- Assignment -
Pull every line holding the word "chart" from the data below and copy it.

Data for analysis: Begin

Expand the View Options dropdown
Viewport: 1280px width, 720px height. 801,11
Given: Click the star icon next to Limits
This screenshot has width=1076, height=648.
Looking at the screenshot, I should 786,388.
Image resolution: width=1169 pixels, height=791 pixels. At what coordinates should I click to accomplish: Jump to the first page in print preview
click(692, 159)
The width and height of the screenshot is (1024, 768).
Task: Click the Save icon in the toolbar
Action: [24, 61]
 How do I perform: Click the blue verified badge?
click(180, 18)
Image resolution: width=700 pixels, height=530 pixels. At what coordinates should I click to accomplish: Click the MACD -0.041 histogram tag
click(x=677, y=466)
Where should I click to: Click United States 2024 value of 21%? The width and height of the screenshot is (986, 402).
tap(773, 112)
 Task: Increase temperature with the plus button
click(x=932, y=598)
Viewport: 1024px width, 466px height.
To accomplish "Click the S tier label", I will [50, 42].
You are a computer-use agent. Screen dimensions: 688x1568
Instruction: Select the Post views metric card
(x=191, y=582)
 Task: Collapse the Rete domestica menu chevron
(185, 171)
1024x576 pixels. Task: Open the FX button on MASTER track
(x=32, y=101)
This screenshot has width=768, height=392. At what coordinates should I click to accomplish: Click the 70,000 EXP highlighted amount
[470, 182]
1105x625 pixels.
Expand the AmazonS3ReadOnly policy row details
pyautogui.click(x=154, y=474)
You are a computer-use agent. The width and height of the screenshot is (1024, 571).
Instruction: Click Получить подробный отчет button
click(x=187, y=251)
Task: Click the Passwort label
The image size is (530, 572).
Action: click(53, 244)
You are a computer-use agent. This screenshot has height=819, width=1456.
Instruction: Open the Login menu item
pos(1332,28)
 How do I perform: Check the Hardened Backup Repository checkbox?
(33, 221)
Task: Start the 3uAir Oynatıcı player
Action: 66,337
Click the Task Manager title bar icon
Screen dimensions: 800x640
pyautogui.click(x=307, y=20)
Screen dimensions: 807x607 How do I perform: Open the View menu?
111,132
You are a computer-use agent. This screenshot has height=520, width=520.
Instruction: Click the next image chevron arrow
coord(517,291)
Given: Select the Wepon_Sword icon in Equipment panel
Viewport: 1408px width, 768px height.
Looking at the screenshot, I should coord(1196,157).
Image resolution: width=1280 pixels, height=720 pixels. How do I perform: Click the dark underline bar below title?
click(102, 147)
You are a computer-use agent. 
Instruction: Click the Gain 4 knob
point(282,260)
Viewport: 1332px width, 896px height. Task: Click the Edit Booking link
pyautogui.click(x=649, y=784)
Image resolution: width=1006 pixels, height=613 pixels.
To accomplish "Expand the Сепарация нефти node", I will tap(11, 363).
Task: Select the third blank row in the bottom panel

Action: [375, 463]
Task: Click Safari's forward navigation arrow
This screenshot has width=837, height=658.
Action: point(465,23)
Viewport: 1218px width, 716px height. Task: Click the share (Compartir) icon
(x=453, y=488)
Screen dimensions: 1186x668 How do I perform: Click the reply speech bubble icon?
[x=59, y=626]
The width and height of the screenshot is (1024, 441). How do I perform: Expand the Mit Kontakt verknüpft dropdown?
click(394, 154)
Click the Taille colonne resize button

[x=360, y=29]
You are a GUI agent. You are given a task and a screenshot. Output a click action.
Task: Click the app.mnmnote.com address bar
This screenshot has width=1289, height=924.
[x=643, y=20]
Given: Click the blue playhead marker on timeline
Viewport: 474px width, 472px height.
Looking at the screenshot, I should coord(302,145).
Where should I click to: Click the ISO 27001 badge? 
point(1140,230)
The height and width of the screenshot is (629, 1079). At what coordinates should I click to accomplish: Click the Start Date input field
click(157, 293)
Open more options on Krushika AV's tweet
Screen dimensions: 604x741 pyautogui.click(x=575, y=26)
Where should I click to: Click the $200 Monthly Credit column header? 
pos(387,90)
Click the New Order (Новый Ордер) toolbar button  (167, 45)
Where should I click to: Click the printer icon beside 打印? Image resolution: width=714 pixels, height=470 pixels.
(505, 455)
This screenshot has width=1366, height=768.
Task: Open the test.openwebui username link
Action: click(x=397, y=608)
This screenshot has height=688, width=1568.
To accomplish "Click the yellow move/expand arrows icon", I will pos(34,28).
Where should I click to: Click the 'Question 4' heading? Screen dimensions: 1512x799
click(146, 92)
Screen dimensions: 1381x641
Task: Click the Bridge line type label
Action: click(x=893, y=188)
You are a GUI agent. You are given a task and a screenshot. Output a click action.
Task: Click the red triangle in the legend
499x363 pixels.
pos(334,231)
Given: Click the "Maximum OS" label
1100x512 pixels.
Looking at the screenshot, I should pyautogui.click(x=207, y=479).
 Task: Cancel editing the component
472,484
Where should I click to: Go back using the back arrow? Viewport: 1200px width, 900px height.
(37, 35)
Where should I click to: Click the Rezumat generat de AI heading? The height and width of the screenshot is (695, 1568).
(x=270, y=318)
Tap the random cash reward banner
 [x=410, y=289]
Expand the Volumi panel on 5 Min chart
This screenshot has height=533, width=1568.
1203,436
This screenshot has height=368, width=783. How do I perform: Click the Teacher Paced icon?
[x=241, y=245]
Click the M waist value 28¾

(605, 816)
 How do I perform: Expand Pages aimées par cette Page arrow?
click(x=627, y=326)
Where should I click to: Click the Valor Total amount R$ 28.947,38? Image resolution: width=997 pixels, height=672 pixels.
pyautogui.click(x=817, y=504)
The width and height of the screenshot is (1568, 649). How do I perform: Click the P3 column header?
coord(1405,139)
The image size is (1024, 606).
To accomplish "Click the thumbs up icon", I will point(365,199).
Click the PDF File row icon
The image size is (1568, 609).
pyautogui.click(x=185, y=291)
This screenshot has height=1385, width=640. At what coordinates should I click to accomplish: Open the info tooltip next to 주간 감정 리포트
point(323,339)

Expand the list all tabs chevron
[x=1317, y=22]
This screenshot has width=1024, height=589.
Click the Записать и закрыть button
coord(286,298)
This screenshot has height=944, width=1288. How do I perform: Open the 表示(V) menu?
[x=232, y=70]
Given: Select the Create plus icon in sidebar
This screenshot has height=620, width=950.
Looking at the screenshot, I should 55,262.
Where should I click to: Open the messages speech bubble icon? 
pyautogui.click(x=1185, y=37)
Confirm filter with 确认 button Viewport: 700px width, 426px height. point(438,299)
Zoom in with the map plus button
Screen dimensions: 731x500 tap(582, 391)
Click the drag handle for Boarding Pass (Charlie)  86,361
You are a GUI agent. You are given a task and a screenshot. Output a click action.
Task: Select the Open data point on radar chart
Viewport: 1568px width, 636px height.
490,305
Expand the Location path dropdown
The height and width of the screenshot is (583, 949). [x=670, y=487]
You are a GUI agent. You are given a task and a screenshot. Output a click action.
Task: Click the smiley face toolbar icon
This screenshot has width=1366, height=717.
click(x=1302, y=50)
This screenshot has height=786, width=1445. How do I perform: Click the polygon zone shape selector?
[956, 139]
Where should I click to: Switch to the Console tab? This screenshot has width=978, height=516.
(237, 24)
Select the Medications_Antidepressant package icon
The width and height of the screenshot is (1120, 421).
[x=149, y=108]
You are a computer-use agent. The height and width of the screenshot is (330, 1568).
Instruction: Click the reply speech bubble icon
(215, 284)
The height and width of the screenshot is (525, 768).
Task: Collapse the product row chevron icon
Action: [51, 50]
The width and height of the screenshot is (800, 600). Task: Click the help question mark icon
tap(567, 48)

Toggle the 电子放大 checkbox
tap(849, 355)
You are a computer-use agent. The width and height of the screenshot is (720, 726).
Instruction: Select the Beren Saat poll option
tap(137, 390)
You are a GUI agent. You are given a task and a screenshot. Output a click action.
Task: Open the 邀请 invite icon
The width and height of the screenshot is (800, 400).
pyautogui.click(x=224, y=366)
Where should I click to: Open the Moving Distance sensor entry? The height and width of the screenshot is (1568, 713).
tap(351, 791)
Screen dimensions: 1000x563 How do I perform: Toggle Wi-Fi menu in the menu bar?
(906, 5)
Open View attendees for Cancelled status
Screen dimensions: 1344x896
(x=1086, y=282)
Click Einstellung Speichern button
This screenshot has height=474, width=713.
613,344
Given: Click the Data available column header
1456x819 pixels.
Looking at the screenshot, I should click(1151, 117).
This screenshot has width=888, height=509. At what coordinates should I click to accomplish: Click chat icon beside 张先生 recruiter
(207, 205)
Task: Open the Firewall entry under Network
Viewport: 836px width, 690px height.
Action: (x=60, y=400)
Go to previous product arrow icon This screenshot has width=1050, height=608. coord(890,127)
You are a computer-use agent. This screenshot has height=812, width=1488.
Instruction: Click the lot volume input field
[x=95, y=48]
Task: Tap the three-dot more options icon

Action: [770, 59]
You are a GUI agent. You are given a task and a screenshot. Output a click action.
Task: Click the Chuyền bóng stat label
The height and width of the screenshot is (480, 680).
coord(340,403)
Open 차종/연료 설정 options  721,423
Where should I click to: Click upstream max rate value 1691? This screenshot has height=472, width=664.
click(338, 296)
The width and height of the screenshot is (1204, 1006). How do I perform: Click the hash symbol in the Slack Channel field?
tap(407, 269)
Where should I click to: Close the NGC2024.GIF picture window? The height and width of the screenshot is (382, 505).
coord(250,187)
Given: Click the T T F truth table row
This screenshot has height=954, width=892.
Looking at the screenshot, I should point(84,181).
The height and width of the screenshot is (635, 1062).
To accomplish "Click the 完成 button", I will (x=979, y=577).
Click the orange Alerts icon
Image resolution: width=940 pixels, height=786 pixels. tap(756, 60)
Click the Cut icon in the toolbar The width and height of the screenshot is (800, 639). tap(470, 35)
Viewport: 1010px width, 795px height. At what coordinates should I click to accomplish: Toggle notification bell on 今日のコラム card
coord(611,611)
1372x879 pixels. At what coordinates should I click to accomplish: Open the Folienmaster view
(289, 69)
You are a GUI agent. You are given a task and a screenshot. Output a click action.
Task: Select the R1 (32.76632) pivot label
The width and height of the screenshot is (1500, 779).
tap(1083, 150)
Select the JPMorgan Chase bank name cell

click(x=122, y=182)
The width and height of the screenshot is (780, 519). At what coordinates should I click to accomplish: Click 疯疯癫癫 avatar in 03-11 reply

Data for analysis: End

- Result of this task -
Expand the Volumi panel on 5 Min chart
Task: Select the Open data point on radar chart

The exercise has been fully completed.